▶ Problem description:
Go through the listing and copy every line word for word.

▶ Listed entries:
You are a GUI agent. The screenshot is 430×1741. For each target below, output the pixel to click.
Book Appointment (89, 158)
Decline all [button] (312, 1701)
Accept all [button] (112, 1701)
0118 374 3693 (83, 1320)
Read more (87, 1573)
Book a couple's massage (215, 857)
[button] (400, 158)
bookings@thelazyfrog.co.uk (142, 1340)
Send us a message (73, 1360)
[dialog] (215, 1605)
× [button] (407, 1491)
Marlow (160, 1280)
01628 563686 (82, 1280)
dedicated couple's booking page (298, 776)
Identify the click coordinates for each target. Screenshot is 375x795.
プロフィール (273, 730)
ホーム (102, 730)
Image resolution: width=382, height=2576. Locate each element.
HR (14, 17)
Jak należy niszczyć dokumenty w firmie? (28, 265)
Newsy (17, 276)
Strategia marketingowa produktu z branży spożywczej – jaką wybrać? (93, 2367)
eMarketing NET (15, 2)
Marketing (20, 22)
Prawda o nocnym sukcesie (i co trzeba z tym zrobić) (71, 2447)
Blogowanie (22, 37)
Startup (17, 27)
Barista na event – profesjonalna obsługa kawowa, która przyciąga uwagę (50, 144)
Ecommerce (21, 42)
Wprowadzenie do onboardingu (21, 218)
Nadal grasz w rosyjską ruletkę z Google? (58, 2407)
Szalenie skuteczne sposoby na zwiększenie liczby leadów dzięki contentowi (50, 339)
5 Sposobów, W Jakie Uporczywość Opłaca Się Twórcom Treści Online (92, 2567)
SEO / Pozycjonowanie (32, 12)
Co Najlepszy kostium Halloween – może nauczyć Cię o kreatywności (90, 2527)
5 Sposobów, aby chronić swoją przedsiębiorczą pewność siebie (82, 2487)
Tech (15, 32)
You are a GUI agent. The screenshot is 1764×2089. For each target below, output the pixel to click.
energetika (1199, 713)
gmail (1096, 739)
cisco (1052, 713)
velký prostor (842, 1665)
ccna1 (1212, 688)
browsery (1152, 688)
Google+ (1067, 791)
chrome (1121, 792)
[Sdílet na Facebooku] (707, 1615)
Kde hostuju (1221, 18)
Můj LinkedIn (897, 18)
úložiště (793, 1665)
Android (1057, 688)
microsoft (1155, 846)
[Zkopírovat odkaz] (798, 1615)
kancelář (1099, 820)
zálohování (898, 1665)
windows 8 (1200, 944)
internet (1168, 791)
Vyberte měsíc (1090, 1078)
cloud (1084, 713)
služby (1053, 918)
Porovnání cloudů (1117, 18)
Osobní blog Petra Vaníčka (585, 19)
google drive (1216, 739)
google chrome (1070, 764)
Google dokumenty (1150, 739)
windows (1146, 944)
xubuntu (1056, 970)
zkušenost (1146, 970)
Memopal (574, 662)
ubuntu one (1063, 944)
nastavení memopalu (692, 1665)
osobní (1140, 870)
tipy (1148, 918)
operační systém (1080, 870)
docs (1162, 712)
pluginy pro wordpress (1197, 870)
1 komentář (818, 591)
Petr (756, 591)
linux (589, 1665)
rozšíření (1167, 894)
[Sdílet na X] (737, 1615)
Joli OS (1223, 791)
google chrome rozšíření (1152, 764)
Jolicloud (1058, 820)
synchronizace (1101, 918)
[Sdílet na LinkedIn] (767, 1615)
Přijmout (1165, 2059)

▶ Exercise solution:
You are a GUI agent. The screenshot is 430×1741. For each target below, output the pixel to click.
Book Appointment (89, 158)
Decline all [button] (312, 1701)
Accept all [button] (112, 1701)
0118 374 3693 (83, 1320)
Read more (87, 1573)
Book a couple's massage (215, 857)
[button] (400, 158)
bookings@thelazyfrog.co.uk (142, 1340)
Send us a message (73, 1360)
[dialog] (215, 1605)
× [button] (407, 1491)
Marlow (160, 1280)
01628 563686 (82, 1280)
dedicated couple's booking page (298, 776)
Identify the click coordinates for each target. Screenshot is 375x795.
プロフィール (273, 730)
ホーム (102, 730)
Image resolution: width=382, height=2576. Locate each element.
HR (14, 17)
Jak należy niszczyć dokumenty w firmie? (28, 265)
Newsy (17, 276)
Strategia marketingowa produktu z branży spożywczej – jaką wybrać? (93, 2367)
eMarketing NET (15, 2)
Marketing (20, 22)
Prawda o nocnym sukcesie (i co trzeba z tym zrobić) (71, 2447)
Blogowanie (22, 37)
Startup (17, 27)
Barista na event – profesjonalna obsługa kawowa, która przyciąga uwagę (50, 144)
Ecommerce (21, 42)
Wprowadzenie do onboardingu (21, 218)
Nadal grasz w rosyjską ruletkę z Google? (58, 2407)
Szalenie skuteczne sposoby na zwiększenie liczby leadów dzięki contentowi (50, 339)
5 Sposobów, W Jakie Uporczywość Opłaca Się Twórcom Treści Online (92, 2567)
SEO / Pozycjonowanie (32, 12)
Co Najlepszy kostium Halloween – może nauczyć Cię o kreatywności (90, 2527)
5 Sposobów, aby chronić swoją przedsiębiorczą pewność siebie (82, 2487)
Tech (15, 32)
You are a GUI agent. The screenshot is 1764×2089. For each target below, output the pixel to click.
energetika (1199, 713)
gmail (1096, 739)
cisco (1052, 713)
velký prostor (842, 1665)
ccna1 (1212, 688)
browsery (1152, 688)
Google+ (1067, 791)
chrome (1121, 792)
[Sdílet na Facebooku] (707, 1615)
Kde hostuju (1221, 18)
Můj LinkedIn (897, 18)
úložiště (793, 1665)
Android (1057, 688)
microsoft (1155, 846)
[Zkopírovat odkaz] (798, 1615)
kancelář (1099, 820)
zálohování (898, 1665)
windows 8 (1200, 944)
internet (1168, 791)
Vyberte měsíc (1090, 1078)
cloud (1084, 713)
služby (1053, 918)
Porovnání cloudů (1117, 18)
Osobní blog Petra Vaníčka (585, 19)
google drive (1216, 739)
google chrome (1070, 764)
Google dokumenty (1150, 739)
windows (1146, 944)
xubuntu (1056, 970)
zkušenost (1146, 970)
Memopal (574, 662)
ubuntu one (1063, 944)
nastavení memopalu (692, 1665)
osobní (1140, 870)
tipy (1148, 918)
operační systém (1080, 870)
docs (1162, 712)
pluginy pro wordpress (1197, 870)
1 komentář (818, 591)
Petr (756, 591)
linux (589, 1665)
rozšíření (1167, 894)
[Sdílet na X] (737, 1615)
Joli OS (1223, 791)
google chrome rozšíření (1152, 764)
Jolicloud (1058, 820)
synchronizace (1101, 918)
[Sdílet na LinkedIn] (767, 1615)
Přijmout (1165, 2059)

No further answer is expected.